Consider therefore that in the Sacrifice of the Mass it is the same Holy Victim Who gave His Blood and His Life for you. And the Holy Mass is not only the Memorial of the Sacrifice of the Cross; it is the same Sacrifice; for He Who offers it, and the Victim offered, are the same, namely, the Incarnate Word. The manner alone is different. The one was a Sacrifice of Blood; this is unbloody: in the one Jesus Christ really died, in the other He dies mystically. “One and the same Victim,” says the holy Council of Trent, “only the manner of offering is different.” Imagine, therefore, when you are at Mass that you are on Calvary and offering to God the Blood and Death of His Son. And when you communicate, imagine that you are drawing His Precious Blood from the Wounds of your Saviour.

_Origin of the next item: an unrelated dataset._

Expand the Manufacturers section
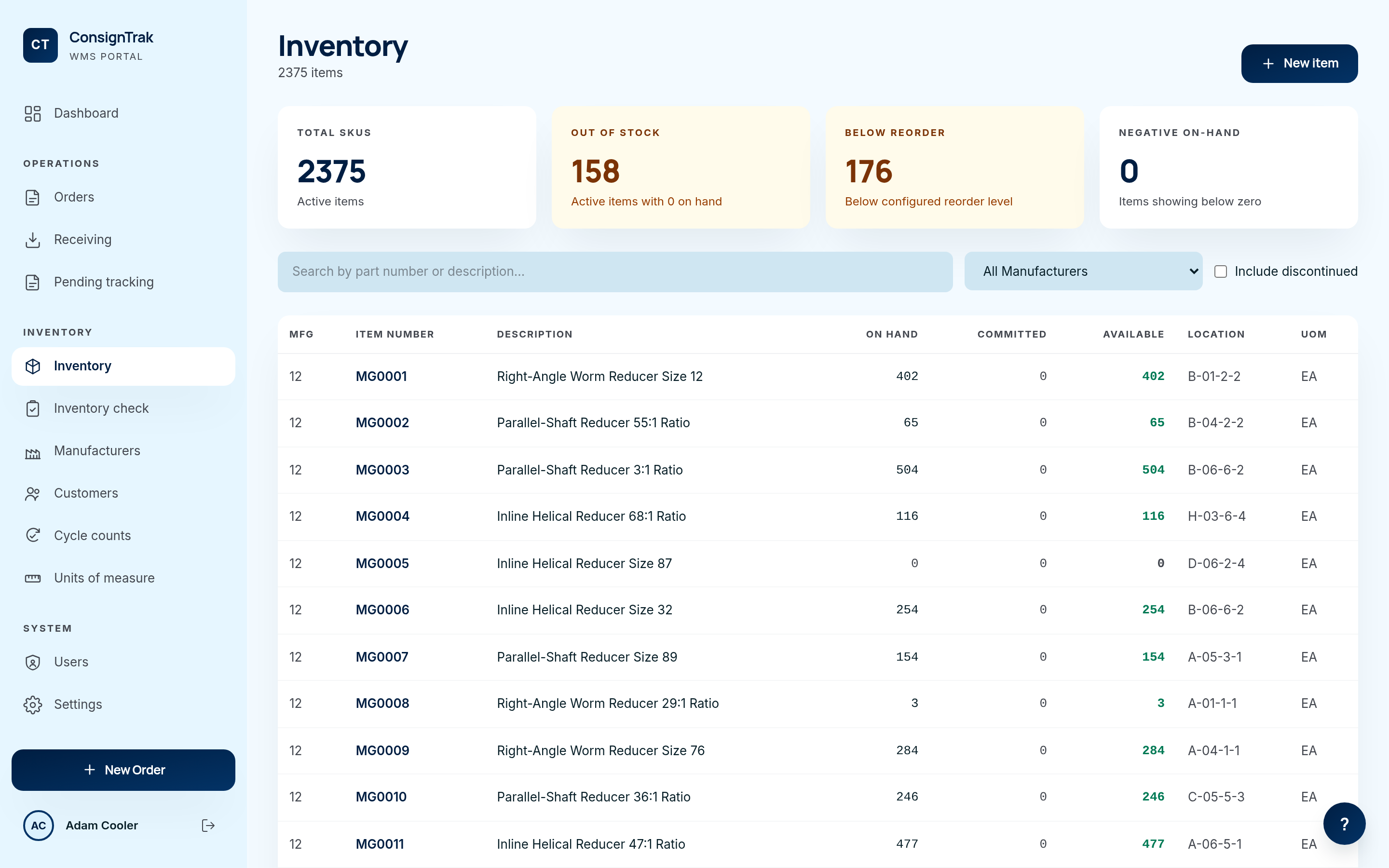The image size is (1389, 868). click(96, 451)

O Lord, I am unworthy to appear before Thee, but encouraged by Thy goodness I come this morning to offer unto Thee Thy Son. Ecce Agnus Dei! Behold the Lamb here Which Thou didst behold one day sacrificed for Thy glory and for our salvation upon the Altar of the Cross! For the love of this Victim so dear to Thee, apply His merits to my soul and pardon all the offences great and small that I have committed against Thee. I grieve with my whole heart for having offended Thy Infinite Goodness.
And Thou, my Jesus, come and wash away in Thy Blood all my stains ere I receive Thee this morning. Domine, non sum dignus ut intres sub tectum meum, sed tantum dic verbo, et sanabitur anima mea! I am not worthy to receive Thee, but Thou, O heavenly Physician, art able with one word to heal all my wounds. Come and heal me.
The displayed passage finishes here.